# [Data provided]
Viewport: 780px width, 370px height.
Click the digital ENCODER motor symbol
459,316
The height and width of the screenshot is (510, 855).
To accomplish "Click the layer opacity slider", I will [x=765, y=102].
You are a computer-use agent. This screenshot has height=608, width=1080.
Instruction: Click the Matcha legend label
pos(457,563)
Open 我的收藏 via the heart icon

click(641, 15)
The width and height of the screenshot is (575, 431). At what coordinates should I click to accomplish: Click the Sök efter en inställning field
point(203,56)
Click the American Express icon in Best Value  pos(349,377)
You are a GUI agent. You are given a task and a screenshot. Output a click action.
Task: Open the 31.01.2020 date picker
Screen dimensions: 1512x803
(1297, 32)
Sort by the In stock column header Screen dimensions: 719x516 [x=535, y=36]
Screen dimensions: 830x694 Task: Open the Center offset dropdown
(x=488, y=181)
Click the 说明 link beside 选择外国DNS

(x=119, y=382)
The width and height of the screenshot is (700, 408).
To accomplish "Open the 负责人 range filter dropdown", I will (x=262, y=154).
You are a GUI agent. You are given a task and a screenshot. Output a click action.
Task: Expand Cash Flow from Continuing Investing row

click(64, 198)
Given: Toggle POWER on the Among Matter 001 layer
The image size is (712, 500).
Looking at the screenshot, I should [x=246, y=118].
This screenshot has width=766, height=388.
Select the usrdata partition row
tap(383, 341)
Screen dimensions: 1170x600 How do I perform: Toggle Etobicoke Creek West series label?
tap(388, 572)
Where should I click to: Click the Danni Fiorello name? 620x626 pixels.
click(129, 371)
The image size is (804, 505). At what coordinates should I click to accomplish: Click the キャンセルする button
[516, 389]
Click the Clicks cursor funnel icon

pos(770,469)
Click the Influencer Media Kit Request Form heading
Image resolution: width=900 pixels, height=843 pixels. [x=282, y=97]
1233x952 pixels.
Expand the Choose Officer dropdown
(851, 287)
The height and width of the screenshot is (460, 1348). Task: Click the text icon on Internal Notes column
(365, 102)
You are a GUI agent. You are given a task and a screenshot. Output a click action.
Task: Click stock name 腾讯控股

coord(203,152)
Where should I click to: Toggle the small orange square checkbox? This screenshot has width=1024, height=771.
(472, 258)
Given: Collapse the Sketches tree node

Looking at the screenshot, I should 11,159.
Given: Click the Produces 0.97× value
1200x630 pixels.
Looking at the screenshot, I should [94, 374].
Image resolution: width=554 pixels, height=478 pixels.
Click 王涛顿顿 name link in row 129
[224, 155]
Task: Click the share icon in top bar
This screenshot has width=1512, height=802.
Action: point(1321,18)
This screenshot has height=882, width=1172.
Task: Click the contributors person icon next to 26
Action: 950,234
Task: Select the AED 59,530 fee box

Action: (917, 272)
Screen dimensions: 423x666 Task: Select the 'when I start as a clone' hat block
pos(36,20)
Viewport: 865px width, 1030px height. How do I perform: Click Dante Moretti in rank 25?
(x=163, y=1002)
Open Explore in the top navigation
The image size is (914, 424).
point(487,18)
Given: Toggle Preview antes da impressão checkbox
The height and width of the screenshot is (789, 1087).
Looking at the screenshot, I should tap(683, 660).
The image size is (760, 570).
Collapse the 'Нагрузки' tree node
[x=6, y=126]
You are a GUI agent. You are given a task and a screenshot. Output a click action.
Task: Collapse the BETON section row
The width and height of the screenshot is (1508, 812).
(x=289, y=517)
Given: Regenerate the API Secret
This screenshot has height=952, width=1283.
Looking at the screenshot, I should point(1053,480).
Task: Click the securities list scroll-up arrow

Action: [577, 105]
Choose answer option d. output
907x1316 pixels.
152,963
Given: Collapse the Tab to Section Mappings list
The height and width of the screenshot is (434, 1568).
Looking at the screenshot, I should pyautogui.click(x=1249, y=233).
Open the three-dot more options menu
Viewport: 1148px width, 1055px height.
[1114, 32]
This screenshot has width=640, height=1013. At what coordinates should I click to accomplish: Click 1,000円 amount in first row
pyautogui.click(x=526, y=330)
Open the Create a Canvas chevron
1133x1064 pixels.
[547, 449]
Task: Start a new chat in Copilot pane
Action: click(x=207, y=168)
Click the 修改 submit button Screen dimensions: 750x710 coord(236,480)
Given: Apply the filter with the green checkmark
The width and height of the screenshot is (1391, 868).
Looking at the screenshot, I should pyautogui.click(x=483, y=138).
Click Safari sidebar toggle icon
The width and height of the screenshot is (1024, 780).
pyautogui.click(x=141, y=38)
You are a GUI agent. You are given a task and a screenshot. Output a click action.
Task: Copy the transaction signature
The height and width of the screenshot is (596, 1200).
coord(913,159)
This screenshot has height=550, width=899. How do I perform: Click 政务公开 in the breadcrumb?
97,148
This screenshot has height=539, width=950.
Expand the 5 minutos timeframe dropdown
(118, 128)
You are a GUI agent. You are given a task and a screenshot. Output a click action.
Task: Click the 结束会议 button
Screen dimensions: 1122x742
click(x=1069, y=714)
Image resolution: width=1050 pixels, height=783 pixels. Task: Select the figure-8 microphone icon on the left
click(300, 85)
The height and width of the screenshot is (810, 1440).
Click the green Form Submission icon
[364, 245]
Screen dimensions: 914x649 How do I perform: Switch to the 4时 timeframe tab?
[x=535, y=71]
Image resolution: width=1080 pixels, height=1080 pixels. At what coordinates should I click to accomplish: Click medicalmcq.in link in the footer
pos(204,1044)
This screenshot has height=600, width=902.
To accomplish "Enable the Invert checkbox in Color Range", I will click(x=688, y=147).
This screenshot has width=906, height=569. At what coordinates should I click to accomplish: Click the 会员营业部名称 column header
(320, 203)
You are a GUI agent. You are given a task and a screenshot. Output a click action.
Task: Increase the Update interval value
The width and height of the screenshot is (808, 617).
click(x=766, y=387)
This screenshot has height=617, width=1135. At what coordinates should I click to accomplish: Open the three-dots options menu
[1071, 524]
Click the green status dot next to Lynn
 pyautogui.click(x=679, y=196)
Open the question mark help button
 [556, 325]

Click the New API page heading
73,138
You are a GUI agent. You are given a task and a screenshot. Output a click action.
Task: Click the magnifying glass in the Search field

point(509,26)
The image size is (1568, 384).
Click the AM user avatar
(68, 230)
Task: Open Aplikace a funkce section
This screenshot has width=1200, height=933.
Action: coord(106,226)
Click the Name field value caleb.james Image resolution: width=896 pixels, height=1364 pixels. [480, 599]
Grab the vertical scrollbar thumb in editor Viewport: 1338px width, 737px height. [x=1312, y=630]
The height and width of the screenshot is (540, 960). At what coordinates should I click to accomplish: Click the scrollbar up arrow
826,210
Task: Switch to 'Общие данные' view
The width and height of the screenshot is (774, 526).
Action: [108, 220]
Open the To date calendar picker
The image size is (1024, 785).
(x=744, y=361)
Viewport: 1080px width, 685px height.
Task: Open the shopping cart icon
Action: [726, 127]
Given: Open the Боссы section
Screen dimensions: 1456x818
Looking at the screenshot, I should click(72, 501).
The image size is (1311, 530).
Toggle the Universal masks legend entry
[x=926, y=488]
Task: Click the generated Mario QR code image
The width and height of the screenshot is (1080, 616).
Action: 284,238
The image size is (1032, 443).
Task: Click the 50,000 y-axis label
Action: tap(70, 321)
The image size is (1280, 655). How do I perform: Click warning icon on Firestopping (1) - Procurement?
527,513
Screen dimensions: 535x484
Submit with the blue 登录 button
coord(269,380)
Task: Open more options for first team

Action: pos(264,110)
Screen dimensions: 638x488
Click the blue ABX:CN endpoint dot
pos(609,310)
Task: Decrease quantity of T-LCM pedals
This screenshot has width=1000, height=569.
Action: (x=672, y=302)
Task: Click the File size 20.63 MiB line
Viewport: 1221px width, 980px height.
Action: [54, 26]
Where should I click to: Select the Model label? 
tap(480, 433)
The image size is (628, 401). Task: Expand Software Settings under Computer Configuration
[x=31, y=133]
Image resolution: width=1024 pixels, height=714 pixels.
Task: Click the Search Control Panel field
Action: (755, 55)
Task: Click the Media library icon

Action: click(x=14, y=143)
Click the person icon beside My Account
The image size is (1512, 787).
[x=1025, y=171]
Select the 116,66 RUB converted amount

# [Assigned task]
Copy out, from the listing above, every line that contains the word "picker".

# [Output of the exercise]
Task: Open the 31.01.2020 date picker
Open the To date calendar picker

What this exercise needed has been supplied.